Comments and feedback are welcome!
Comments
Please note that the comment area below has been archived.
Clicking on torproject.org,…
Clicking on torproject.org, or Tor Check link on this status page is 404 Page not found.
That's right: components…
That's right: components which don't have documented outages have this bizarre behavior that they give a 404 instead of a more helpful message like, say, "there were no reported incidents on this component".
It seems like it's actually been fixed upstream somewhat but for some reason it still doesn't work on our end. The "affected/404" page doesn't get triggered by the ErrorDocument but anyways, it doesn't get built in the current configuration. I filed upstream issue 183 to discuss that over there.
Thanks for the report!
The onion v2 description on…
The onion v2 description on the status page could perhaps include a warning about the deprecation coming later this year. Mainly so it does not result in a lot of confusion when it goes down permanently following https://vbdvexcmqi.oedi.net/v2-deprecation-timeline
that is a great idea! here's…
that is a great idea! here's the merge request where we're handling it. thanks for the suggestion!
Not the same person. But…
Not the same person. But have you also thought about implementing a yellow then red depreciation warning on the onion "lock logo" itself similar to HTTP security warnings? This would be the best way in my opinion to solve the fact that some people are just never going to find out themselves and suddenly lose their v2 address without redirecting users to their new v3 onion first.
Using colors to indicate…
Using colors to indicate status brings problems with localization and vision accessibility.
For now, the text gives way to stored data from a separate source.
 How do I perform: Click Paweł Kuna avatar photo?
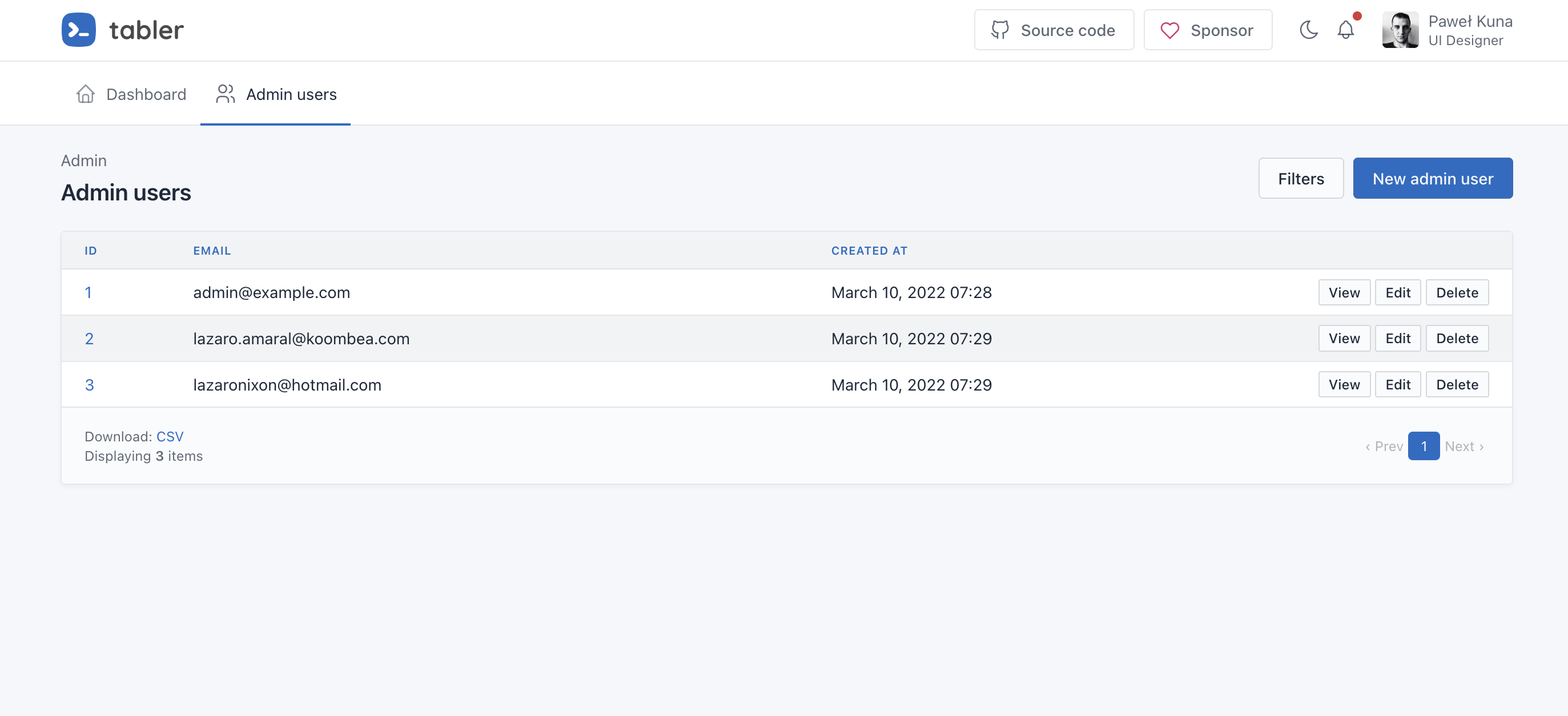[x=1400, y=30]
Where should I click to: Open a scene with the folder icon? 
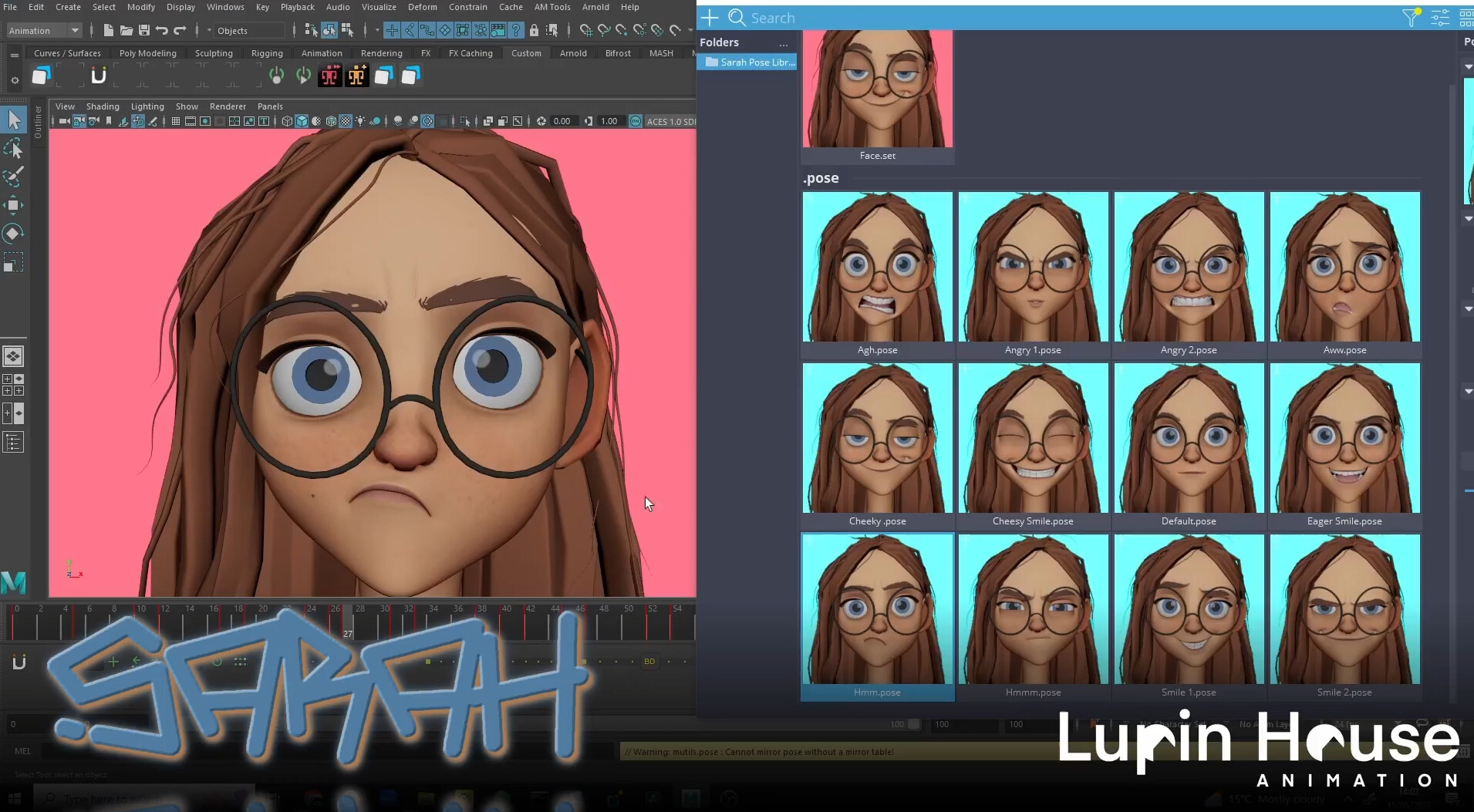[127, 30]
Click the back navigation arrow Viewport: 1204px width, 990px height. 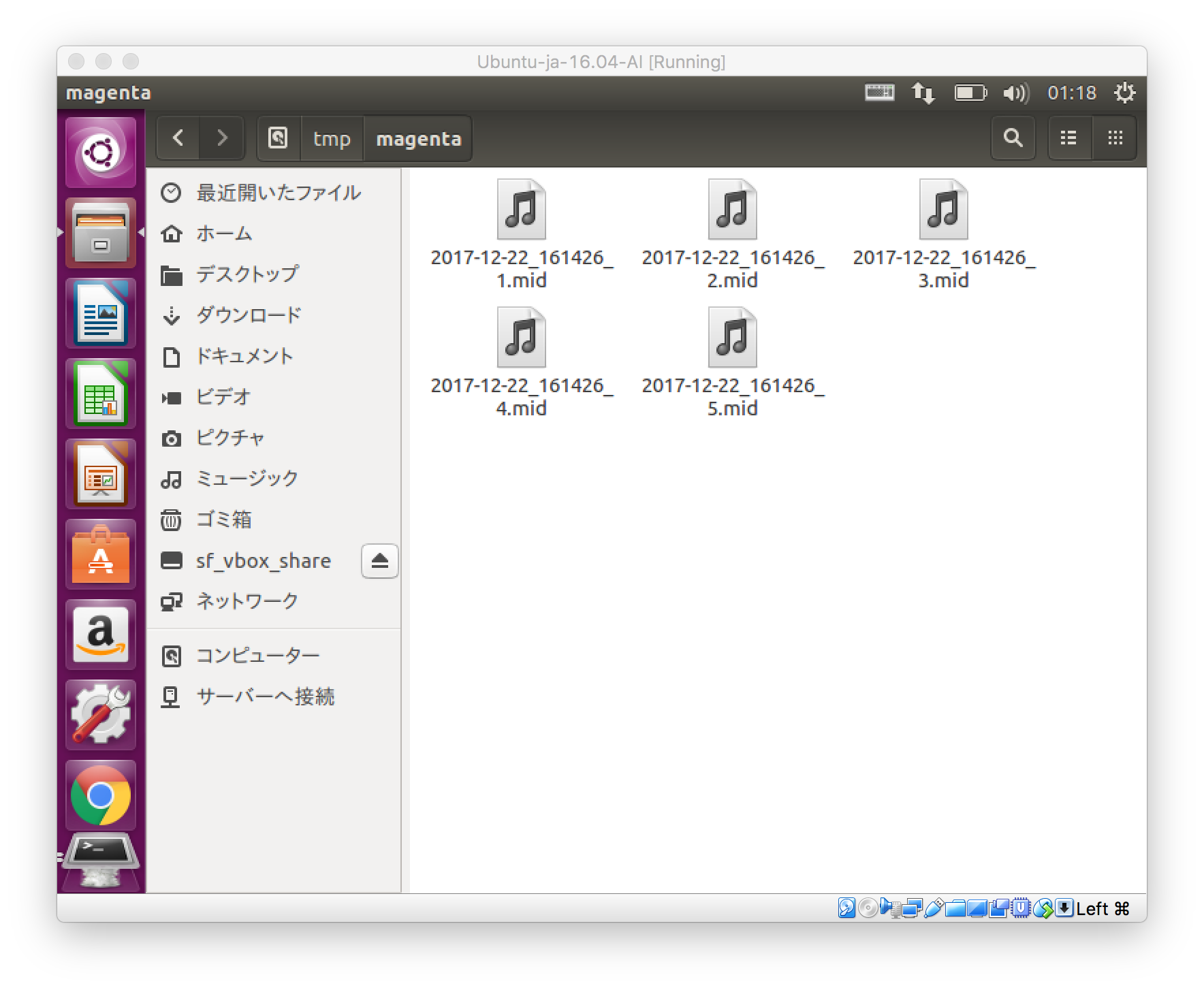coord(178,138)
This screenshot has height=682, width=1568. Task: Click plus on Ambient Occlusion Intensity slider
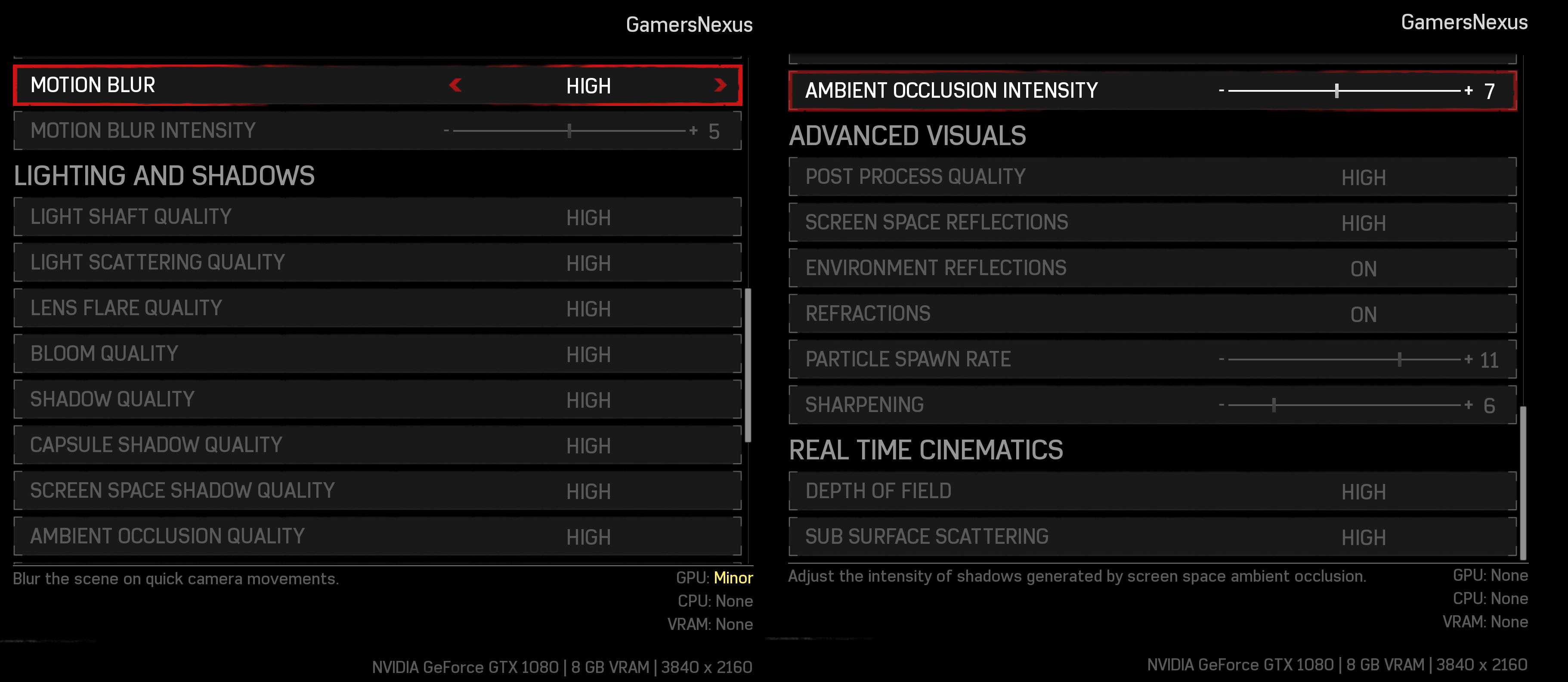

They've been proposed many times. For example:
https://vbdvexcmqi.oedi.net/comment/224985#comment-224985
https://vbdvexcmqi.oedi.net/comment/281827#comment-281827
https://vbdvexcmqi.oedi.net/comment/284093#comment-284093
https://vbdvexcmqi.oedi.net/comment/285388#comment-285388
https://vbdvexcmqi.oedi.net/comment/291752#comment-291752
A symbol is better, but either would have to come with an explanation or legend. Here are some recent tickets with more ideas to accelerate the transition to v3 onion services:
https://gitlab.torproject.org/tpo/applications/tor-browser/-/issues/404…
https://gitlab.torproject.org/tpo/applications/tor-browser/-/issues/404…
https://gitlab.torproject.org/tpo/applications/tor-browser/-/issues/404…
https://gitlab.torproject.org/tpo/applications/tor-browser/-/issues/404…
Thanks for promptly…
Thanks for promptly implementing a good suggestion from a user!
I surveyed internal users at…
"I outline the blog first because it's one of the most frequently used service, yet it's one of the "saddest", so it should probably be made a priority in 2021."
Thank you.
Very useful, but also a…
Very useful, but also a sobering reminder of just how centralized the tor network is :(
> how centralized the tor…
> how centralized the tor network is
Not as centralized as your comment might sound. I suggest you read:
Thank you very much for all…
Thank you very much for all the links!